The National editorially mentioned longstanding accusations of a “passive attitude in the Turkish security apparatus toward ISIS,” but some of the intelligence people it interviewed were much more blunt, including one former Turkish official:
“It is impossible for the Turkish intelligence that Turkey does not know of his presence five to seven kilometres away from the Turkish border,” a former high-ranking Turkish military officer said. Turkey on Tuesday said it had captured Al Baghdadi’s 65-year-old sister, Rasmiya Awad, near the Syrian town of Azaz. But former officials said she likely had little to do with the group’s operations and it was an attempt by Ankara to appear to be working against the group in the face of criticism.
“For the Turkish National Intelligence, or Turkish police, [ISIS] are not the real enemy,” said Ahmet Yayla, a former Turkish counter-terrorism police chief and now a fellow at the George Washington University Programme on Extremism. “They do not seriously look for these people, but [President Recep Tayyip] Erdogan is in a position where he is trying to prove that he is fighting against ISIS.
“That is the reason they are bragging about his sister who is 65 and most probably doesn’t have much to do with the issues there or what he is doing, but they are making a huge propaganda of it in the Turkish media.”
Turkish President Recep Tayyip Erdogan, perhaps stung by criticism that he was ostentatiously displaying Baghdadi’s sister like a trophy, announced the capture of another family member on Wednesday by saying, “We caught his wife, but we didn’t make a fuss about it.” Baghdadi reputedly had three more wives if Erdogan wants to complete his collection.
Some of the National’s sources discussed theories that Baghdadi was in Idlib at the time of his death because he was trying to move his entire family into Turkey, and more specifically Istanbul, where they could blend in with the large refugee population and plenty of foreign visitors.
The ease of traveling through Turkey has been a point of contention since the early days of the Islamic State and its enthusiastic recruitment of foreign fighters.
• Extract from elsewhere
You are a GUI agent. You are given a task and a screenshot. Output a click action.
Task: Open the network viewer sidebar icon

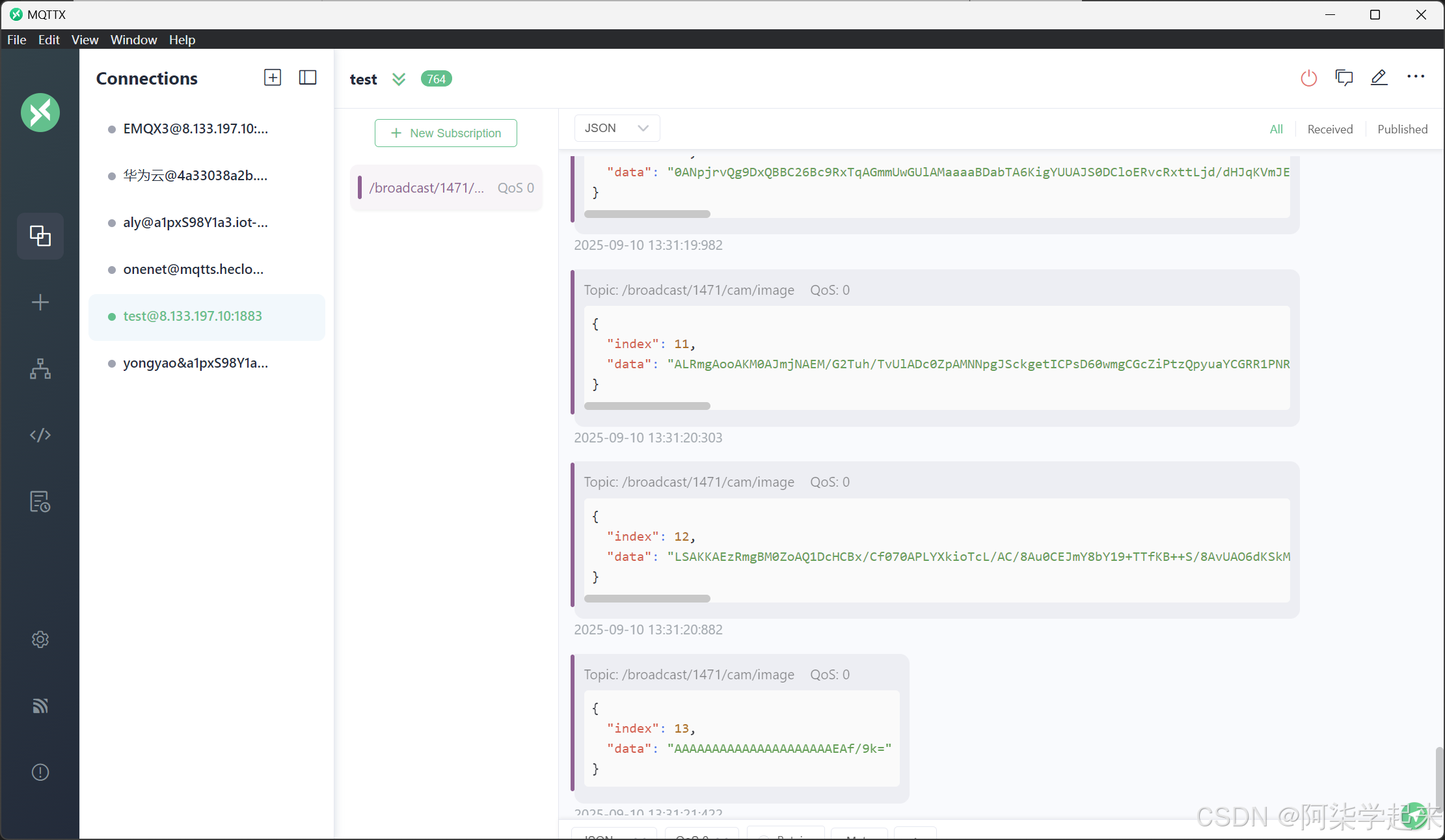(x=40, y=369)
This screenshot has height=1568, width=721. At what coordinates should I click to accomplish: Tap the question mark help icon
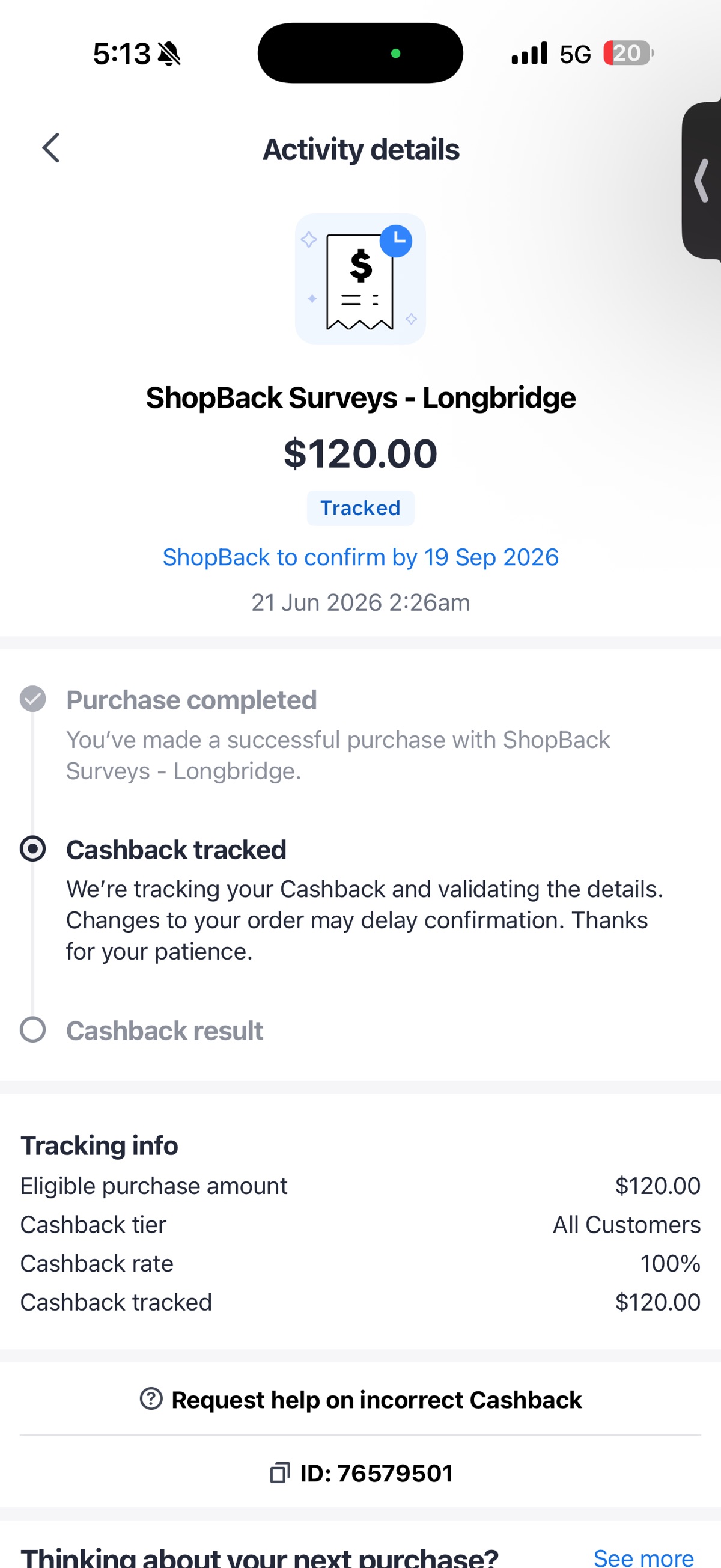tap(151, 1399)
The former Turkish general who spoke to the National compared Turkey’s porous borders to a colander of the sort used to drain water after cooking pasta.
According to the Iraqis, tracking Juma and exposing part of Baghdadi’s courier network did not directly lead to the raid that killed the ISIS leader, although both Iraqi and U.S. intelligence analysts were hoping it would do exactly that. One of the problems with targeting Baghdadi was that Juma’s trail seemed to go cold every time he got near Idlib province, so those hunting Baghdadi could never map out the last few miles that would have pointed to his precise location.